→ **Activity**: Identify each line below that contains the string "progress", with uppercase and lowercase letters treated as distinct, and copy those lines in full.

Input records START

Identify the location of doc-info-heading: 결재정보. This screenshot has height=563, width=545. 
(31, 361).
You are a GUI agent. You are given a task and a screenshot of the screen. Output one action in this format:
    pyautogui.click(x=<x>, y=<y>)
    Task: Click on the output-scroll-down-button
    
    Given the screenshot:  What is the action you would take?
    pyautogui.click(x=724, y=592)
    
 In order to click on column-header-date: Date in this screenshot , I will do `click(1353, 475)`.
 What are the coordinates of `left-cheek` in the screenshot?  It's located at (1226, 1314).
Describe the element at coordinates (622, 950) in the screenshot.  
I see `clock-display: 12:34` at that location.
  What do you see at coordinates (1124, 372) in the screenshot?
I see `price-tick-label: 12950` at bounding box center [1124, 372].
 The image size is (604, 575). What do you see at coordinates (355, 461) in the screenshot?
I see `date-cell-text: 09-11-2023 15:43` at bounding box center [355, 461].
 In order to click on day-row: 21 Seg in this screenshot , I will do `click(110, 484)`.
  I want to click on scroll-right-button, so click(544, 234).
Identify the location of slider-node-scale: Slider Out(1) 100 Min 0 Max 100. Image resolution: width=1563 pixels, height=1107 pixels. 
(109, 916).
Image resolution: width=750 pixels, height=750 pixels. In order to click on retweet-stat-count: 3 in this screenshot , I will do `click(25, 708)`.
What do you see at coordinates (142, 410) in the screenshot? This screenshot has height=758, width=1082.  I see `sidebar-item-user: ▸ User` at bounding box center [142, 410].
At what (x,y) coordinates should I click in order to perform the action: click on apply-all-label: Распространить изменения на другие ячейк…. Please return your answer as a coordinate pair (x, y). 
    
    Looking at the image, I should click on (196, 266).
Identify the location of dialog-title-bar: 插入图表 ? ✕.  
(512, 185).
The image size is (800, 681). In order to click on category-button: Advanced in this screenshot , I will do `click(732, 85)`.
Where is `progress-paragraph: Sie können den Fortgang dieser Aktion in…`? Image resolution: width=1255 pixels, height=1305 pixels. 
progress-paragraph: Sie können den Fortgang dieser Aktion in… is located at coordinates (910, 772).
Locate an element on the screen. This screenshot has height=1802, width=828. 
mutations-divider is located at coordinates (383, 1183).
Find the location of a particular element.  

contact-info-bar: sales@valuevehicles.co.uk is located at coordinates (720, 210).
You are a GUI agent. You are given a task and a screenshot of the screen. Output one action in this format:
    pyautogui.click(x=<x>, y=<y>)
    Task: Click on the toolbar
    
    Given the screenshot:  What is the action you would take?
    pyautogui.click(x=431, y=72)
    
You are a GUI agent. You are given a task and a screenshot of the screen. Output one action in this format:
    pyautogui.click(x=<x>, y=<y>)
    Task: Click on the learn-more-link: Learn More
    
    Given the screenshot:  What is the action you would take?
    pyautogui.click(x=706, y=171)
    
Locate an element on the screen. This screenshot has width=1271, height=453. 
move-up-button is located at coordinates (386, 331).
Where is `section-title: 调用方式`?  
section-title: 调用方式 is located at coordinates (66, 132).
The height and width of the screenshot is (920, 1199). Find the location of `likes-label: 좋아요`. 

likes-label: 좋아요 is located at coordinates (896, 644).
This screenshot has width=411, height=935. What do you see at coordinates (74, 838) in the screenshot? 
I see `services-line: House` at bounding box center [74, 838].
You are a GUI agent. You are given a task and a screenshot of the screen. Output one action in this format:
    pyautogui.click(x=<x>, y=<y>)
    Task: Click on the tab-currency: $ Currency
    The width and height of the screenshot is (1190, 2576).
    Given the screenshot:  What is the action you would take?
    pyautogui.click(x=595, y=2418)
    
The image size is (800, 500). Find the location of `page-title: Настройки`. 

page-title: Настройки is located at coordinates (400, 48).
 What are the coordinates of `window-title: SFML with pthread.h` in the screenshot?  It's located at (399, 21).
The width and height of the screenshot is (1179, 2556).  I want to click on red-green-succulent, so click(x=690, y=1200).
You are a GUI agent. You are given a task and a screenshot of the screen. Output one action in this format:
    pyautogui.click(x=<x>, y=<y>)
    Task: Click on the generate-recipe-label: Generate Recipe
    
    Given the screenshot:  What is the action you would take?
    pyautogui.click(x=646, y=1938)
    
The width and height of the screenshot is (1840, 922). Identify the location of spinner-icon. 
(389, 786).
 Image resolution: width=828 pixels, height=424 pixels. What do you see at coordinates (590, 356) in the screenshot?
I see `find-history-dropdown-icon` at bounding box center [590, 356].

Input records END

→ **Answer area**:
Where is `progress-paragraph: Sie können den Fortgang dieser Aktion in…`? Image resolution: width=1255 pixels, height=1305 pixels. 
progress-paragraph: Sie können den Fortgang dieser Aktion in… is located at coordinates (910, 772).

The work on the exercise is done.